Il Reaper è un mezzo fragile, lento e poco manovrabile. È stato concepito per le campagne contro il terrorismo jihadista, quando non bisognava misurarsi con difese contraeree o intercettori. E infatti dal 2020 il Pentagono ha deciso di relegarlo in seconda linea, visto che le prospettive di confronto con la Cina lo rendevano un bersaglio fin troppo facile. Ma non c’è ancora un sostituto e l’improvvisa guerra in Ucraina ha obbligato gli Usa a mandarlo in missione sul Mar Nero, assieme ai più grandi Globalhawk, altrettanto delicati che però restano a distanze maggiori.

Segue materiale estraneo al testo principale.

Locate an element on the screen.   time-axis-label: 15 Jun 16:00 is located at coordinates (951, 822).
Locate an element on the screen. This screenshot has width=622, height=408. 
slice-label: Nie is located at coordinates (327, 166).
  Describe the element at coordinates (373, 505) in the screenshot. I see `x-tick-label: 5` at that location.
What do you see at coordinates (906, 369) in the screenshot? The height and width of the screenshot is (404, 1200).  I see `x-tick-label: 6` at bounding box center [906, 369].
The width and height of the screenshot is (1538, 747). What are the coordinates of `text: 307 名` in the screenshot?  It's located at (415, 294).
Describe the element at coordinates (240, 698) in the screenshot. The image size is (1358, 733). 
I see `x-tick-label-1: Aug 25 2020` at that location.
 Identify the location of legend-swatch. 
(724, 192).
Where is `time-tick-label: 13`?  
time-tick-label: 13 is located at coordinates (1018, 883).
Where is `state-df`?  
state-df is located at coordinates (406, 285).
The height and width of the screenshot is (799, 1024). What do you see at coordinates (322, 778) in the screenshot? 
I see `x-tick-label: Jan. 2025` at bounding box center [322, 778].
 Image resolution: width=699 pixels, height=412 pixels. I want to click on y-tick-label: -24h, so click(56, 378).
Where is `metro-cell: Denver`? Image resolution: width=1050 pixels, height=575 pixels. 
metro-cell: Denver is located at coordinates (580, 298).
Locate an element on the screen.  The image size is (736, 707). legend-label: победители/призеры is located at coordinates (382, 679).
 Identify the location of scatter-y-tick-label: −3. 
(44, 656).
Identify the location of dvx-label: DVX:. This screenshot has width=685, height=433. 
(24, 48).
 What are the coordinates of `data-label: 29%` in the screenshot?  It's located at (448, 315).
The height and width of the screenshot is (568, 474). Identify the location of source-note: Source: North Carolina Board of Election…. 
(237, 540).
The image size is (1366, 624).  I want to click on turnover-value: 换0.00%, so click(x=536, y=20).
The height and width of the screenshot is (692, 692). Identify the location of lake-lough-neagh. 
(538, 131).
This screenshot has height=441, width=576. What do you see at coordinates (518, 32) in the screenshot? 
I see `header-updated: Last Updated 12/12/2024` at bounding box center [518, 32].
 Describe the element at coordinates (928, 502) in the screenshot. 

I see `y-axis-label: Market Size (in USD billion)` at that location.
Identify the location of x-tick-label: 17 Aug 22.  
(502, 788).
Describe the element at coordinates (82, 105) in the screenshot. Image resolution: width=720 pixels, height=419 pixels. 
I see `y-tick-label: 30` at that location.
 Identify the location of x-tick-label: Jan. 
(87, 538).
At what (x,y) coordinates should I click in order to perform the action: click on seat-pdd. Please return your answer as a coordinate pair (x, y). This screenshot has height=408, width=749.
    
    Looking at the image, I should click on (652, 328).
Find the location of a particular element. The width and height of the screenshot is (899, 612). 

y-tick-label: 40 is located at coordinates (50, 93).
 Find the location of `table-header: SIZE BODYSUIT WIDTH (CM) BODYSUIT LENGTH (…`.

Finora la crisi è stata sfiorata in una sola occasione, sempre nella stessa zona. Lo scorso 29 settembre un Sukhoi ha intercettato un Boeing RC-135 britannico e lanciato un missile: l’ordigno è stato guidato lontano, senza causare danni. E Mosca si è scusata, parlando di “un guasto tecnico”. Da allora però le sortite dei ricognitori inglesi sono state accompagnate da due Eurofighter di scorta. Ora bisognerà vedere se anche gli Stati Uniti manderanno caccia a proteggere i voli, aumentando così il rischio di “escalation involontarie”, evocato in serata dal Pentagono. Una situazione incandescente su cui pesano le parole pronunciate da Vladimir Putin diverse ore dopo l’abbattimento del drone: “Lottiamo per la sopravvivenza dello Stato russo”.